>>>

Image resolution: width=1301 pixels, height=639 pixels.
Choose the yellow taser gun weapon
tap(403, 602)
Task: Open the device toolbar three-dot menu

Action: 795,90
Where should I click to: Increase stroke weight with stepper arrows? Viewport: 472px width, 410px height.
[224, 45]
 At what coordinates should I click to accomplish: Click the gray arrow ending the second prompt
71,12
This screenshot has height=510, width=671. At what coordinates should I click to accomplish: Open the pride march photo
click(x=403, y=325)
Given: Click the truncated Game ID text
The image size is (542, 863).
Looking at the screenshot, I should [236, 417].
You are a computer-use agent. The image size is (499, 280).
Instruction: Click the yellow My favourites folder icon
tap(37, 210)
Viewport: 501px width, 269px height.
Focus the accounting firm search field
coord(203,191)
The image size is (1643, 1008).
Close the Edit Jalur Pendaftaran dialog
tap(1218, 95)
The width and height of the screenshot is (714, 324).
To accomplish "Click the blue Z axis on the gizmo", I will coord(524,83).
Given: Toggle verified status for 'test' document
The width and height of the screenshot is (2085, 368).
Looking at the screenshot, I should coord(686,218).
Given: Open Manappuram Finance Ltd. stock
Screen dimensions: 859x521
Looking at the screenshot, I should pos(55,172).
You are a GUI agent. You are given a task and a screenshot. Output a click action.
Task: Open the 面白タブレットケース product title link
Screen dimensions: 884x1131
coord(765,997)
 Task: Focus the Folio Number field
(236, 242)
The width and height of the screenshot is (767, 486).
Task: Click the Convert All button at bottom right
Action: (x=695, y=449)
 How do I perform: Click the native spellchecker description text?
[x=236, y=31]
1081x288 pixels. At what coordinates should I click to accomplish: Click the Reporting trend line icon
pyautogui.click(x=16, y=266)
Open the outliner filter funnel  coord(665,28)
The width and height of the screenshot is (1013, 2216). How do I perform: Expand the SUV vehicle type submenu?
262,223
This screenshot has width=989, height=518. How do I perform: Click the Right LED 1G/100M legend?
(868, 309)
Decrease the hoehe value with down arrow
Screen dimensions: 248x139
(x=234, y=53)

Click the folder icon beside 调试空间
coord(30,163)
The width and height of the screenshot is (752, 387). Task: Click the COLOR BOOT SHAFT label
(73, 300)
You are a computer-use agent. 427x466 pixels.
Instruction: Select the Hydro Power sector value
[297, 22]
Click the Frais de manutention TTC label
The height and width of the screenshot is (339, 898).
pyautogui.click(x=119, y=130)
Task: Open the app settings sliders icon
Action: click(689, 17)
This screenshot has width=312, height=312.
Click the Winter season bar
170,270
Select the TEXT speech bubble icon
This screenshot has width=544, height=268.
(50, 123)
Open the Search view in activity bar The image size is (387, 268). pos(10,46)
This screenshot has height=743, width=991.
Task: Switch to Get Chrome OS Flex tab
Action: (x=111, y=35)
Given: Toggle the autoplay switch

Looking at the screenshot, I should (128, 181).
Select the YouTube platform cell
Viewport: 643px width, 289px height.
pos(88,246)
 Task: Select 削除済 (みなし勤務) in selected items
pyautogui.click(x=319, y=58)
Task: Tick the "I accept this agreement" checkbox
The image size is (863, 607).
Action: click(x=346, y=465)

<<<

Give back every line from the beginning of the records through the line holding "You are a computer-use agent. The", exactly as it reads, and leave out the rest.

Image resolution: width=1301 pixels, height=639 pixels.
Choose the yellow taser gun weapon
tap(403, 602)
Task: Open the device toolbar three-dot menu

Action: 795,90
Where should I click to: Increase stroke weight with stepper arrows? Viewport: 472px width, 410px height.
[224, 45]
 At what coordinates should I click to accomplish: Click the gray arrow ending the second prompt
71,12
This screenshot has height=510, width=671. At what coordinates should I click to accomplish: Open the pride march photo
click(x=403, y=325)
Given: Click the truncated Game ID text
The image size is (542, 863).
Looking at the screenshot, I should [236, 417].
You are a computer-use agent. The image size is (499, 280).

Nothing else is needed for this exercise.